======== Exercise data ========
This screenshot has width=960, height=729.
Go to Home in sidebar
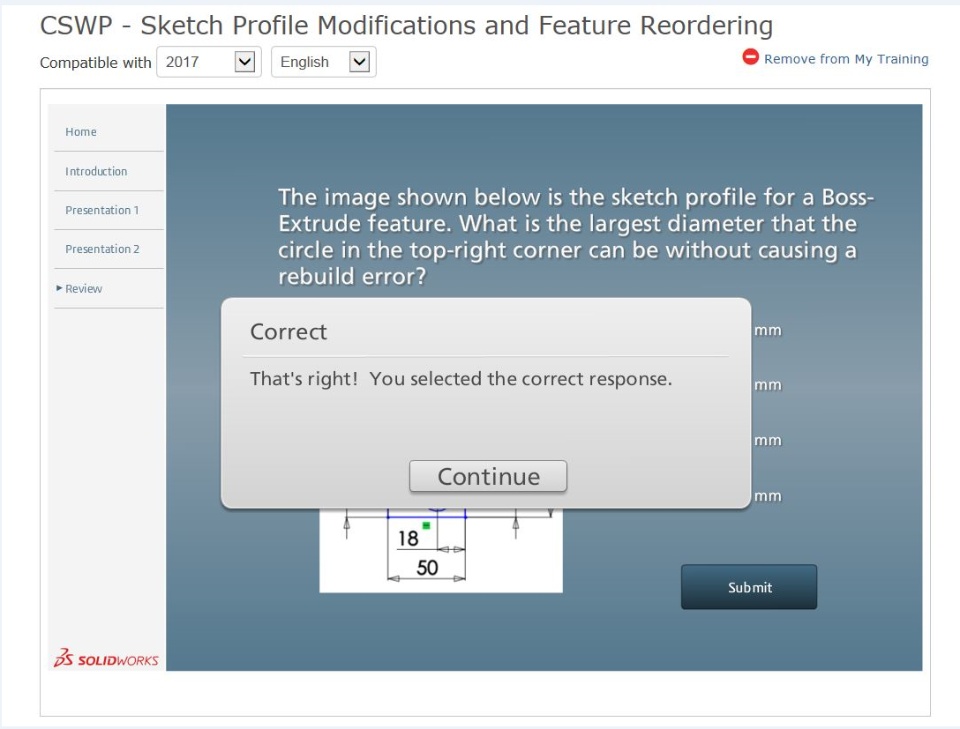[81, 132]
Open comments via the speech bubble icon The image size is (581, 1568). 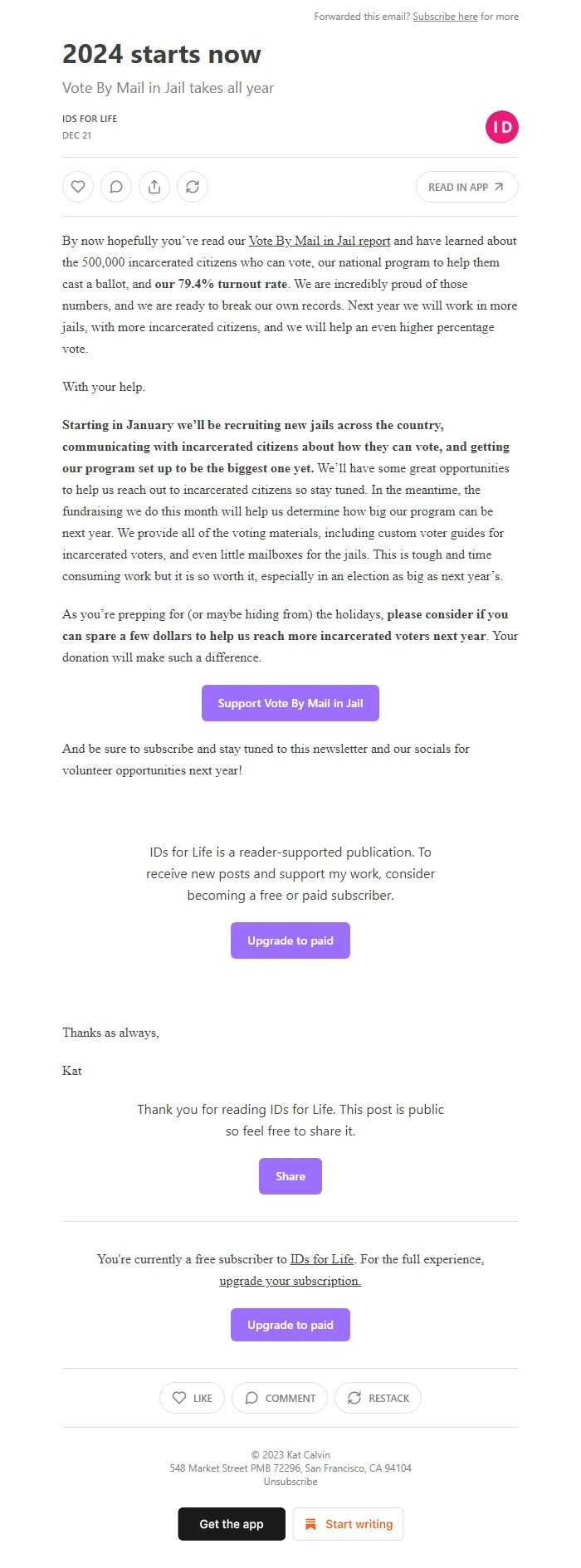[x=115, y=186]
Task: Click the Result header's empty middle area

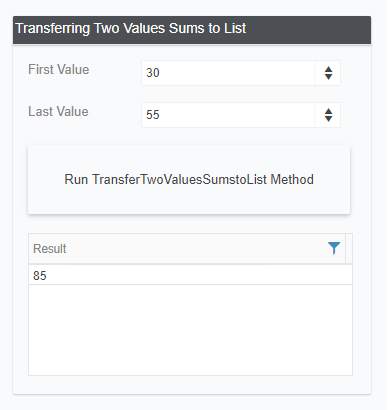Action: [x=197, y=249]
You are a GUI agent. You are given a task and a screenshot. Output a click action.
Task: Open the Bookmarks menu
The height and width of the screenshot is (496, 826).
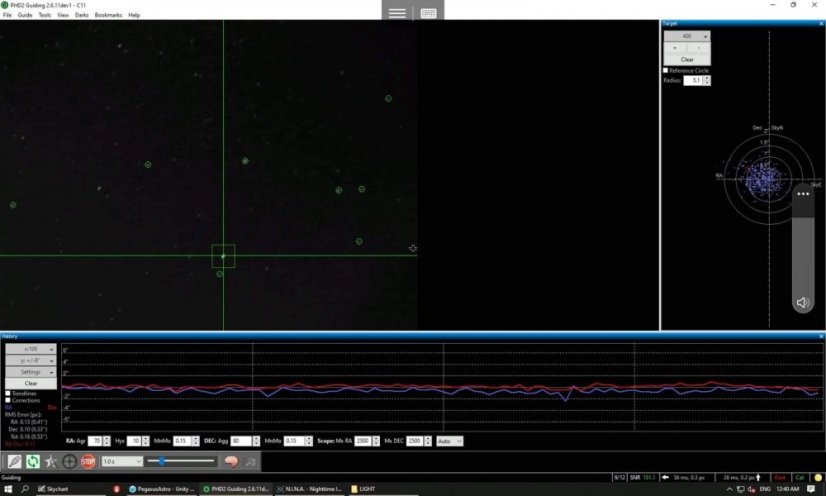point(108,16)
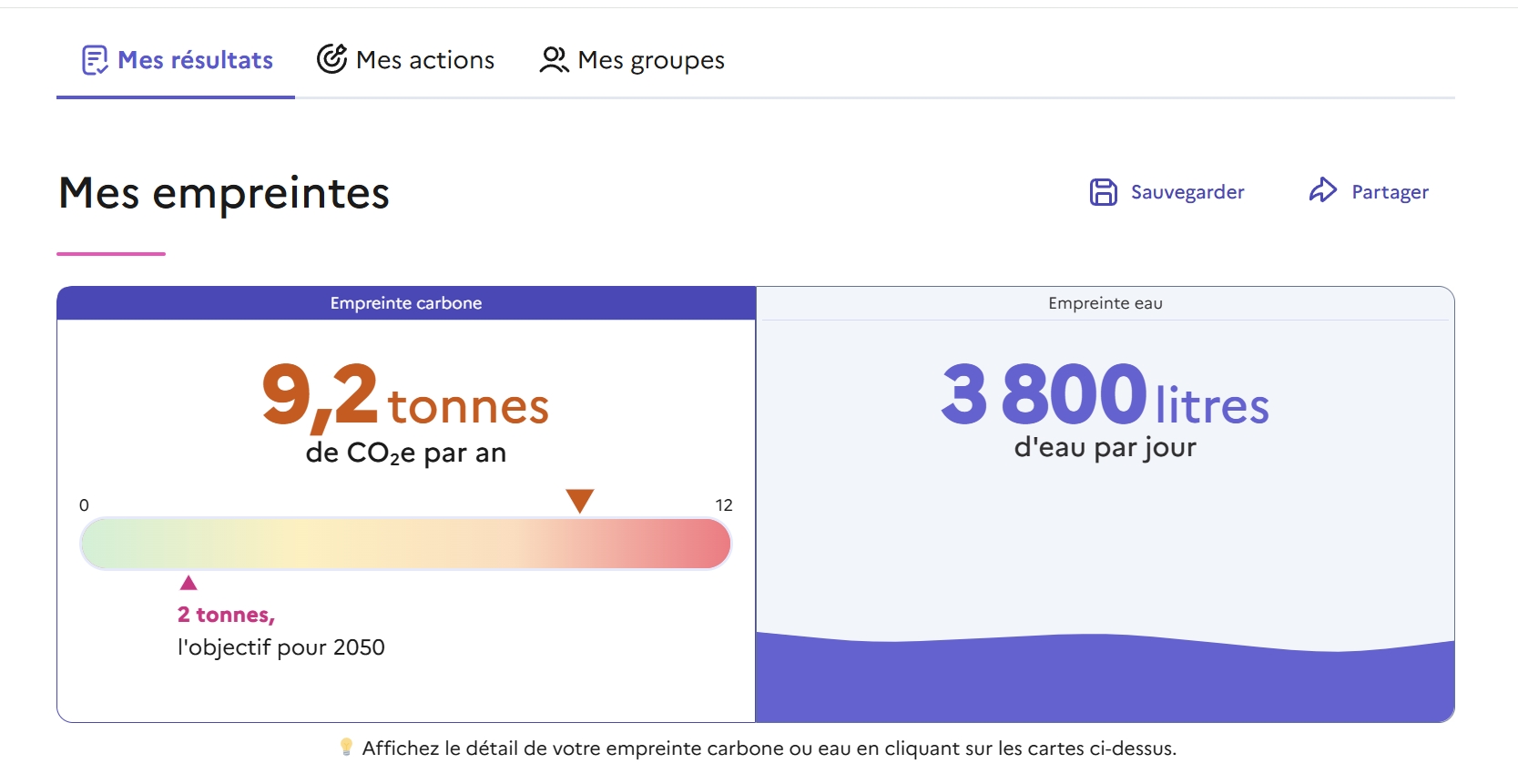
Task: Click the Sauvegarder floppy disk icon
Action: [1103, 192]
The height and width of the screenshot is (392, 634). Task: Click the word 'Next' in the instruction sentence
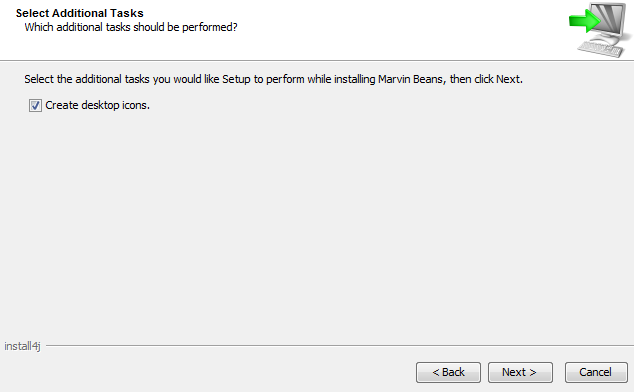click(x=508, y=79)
========
■ Description of the task: Repeat word for word the data from the line containing "The height and width of the screenshot is (392, 634)." through the end of the data, leaving the pictures out of your answer.

■ Correct output:
The height and width of the screenshot is (392, 634). Task: Click the word 'Next' in the instruction sentence
click(x=508, y=79)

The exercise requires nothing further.